L’Opéra de Paris fait actuellement un carton avec le retour, après trois cents ans d’absence, de la Médée de Marc-Antoine Charpentier. Et pour cause : c’est William Christie, l’Américain qui a révélé le compositeur au public français et publié le premier enregistrement de l’œuvre, en 1984, qui dirige l’ouvrage. De surcroît à la tête des Arts florissants, l’ensemble sur instruments anciens qu’il a fondé en 1979 et dont il a désormais confié les rênes à Paul Agnew. Quant à la production, rachetée à l’English National Opera de Londres où elle fut dévoilée en 2013, elle est signée David McVicar : un vrai metteur en scène d’opéra dont on a salué ici les spectacles, du théâtre des Champs-Elysées au Met de New York, et qui sait faire du théâtre quand les protagonistes sont engagés dans des situations, et du music-hall quand la musique et la danse prennent le pas sur le drame. Que l’Ecossais ait transposé l’ouvrage durant la Seconde Guerre mondiale et en ait fait, par moments, une comédie ne surprend pas : c’est l’un de ses travers habituels, aisément excusable tant il déploie un sérieux métier pour animer le plateau avec le concours, cette fois, de la chorégraphe Lynne Page.
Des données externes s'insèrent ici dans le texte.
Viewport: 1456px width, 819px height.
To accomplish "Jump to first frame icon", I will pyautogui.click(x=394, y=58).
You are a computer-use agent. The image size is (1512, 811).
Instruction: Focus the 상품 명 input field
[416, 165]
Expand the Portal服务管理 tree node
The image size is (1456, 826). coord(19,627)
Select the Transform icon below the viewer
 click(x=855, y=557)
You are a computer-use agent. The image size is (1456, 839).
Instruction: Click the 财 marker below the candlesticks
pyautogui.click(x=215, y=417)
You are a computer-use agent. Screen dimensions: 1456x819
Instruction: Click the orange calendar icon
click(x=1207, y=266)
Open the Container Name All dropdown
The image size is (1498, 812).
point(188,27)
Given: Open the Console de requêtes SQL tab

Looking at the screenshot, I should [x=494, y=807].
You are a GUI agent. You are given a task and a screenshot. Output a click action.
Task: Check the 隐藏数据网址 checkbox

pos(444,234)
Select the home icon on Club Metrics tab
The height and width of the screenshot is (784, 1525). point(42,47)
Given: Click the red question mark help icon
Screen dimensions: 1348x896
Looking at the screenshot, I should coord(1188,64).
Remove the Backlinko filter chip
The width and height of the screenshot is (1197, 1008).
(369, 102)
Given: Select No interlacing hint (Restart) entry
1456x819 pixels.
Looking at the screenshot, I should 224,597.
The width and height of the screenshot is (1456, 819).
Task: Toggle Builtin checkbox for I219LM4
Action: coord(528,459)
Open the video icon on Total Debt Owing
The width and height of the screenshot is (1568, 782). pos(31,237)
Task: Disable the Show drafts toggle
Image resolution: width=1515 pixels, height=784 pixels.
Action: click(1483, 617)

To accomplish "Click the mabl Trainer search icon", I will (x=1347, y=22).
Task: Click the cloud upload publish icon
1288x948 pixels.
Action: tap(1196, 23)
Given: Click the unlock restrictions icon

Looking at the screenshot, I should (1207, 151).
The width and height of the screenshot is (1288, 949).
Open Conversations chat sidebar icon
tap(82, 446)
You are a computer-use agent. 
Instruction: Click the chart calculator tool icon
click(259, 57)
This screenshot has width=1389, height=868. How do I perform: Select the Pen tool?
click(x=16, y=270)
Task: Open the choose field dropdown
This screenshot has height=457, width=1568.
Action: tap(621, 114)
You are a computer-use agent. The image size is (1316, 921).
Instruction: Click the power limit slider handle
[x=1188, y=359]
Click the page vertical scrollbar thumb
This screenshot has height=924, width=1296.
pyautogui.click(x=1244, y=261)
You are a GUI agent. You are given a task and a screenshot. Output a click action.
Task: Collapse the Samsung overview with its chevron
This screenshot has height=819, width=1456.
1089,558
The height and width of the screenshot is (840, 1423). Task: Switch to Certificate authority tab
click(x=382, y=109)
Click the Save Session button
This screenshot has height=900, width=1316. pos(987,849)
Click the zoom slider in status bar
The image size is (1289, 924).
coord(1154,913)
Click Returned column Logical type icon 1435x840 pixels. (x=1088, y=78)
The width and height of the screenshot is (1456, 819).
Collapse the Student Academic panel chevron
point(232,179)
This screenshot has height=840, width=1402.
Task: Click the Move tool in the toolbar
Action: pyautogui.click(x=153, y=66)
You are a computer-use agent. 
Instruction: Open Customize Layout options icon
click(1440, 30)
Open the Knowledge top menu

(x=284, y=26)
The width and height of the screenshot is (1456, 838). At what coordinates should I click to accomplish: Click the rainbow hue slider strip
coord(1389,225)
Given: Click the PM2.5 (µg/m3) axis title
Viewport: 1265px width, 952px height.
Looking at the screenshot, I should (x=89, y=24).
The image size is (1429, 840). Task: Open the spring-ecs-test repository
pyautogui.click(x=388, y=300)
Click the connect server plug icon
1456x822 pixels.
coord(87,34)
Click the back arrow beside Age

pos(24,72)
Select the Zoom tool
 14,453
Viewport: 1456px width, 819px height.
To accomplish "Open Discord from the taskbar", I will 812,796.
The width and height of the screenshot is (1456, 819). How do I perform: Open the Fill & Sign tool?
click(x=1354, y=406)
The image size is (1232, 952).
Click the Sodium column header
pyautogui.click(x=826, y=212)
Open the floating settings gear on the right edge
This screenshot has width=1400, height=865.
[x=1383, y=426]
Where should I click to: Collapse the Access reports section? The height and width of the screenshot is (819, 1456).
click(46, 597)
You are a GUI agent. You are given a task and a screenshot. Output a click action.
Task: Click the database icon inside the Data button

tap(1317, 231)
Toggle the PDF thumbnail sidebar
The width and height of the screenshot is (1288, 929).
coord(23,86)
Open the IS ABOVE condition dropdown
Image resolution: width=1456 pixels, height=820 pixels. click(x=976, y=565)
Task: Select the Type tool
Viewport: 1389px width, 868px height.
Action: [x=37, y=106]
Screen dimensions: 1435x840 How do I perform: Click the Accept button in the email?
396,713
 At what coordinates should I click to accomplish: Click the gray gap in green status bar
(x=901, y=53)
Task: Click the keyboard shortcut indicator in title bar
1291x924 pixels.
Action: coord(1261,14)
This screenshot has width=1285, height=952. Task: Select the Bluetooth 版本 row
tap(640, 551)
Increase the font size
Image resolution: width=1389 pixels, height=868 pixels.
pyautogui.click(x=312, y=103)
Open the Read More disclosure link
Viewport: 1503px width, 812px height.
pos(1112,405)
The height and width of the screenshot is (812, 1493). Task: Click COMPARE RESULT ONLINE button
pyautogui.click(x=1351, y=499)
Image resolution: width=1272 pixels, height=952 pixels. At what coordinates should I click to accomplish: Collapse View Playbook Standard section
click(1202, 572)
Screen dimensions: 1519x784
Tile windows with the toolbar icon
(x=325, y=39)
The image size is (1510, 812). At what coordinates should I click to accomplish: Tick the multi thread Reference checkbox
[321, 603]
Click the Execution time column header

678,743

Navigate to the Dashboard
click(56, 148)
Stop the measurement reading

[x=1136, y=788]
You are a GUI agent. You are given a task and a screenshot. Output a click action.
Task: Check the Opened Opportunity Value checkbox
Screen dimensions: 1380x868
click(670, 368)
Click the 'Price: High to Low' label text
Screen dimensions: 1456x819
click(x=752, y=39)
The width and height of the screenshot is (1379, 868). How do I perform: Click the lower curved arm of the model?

Le tableau de l’arrivée d’Amour, véritable ballet de GI’s américains, soldats de la Royal Navy britannique et coquines de cabaret au pied d’un avion douché de lumières mauve et fuchsia, signées Paule Constable, comme celui des Enfers, dont Médée déchaîne les forces surnaturelles pour accomplir sa funeste vengeance, ont l’évidence des numéros signés Bob Fosse ou Busby Berkeley pour Broadway et Hollywood. L’autre atout de cette production est la prise de rôle de Lea Desandre, autant attendue en Médée par ses fans que redoutée par ceux qui considèrent qu’elle n’a ni le mordant ni le volume suffisant pour lui rendre justice, sans parler d’un vibrato serré qui peut déconcerter. Christie la défend bec et ongles : rarement l’a-t-on entendu accompagner une vocaliste avec autant de chaleur et de passion et articuler, pour elle, les pupitres de son ensemble à la limite du legato romantique.
Il est vrai que la mezzo franco-italienne ne ménage pas sa peine pendant trois heures, s’invente bête de scène, évoquant Natalie Dessay lorsque, au risque de faire hurler les puristes du bel canto, elle plongeait corps et âme, à Bastille, dans la folie de Lucia di Lammermoor. Si tous les regards sont rivés sur Lea Desandre, la distribution aligne d’autres chanteurs de choc, à commencer par le grand haute-contre du moment, Reinoud Van Mechelen, au Jason projeté avec goût et assurance, et le baryton Laurent Naouri qui, fort d’une autorité et d’une puissance naturelles, campe un Créon royal jusqu’à la chute. En y ajoutant l’aigu fruité d’Ana Vieira Leite, en Créuse, la Cléone à fleur de peau d’Elodie Fonnard, et l’Amour gracile de Julie Roset, on comprend que les amoureux de la tragédie lyrique et de la déclamation baroque soient à la fête à Garnier.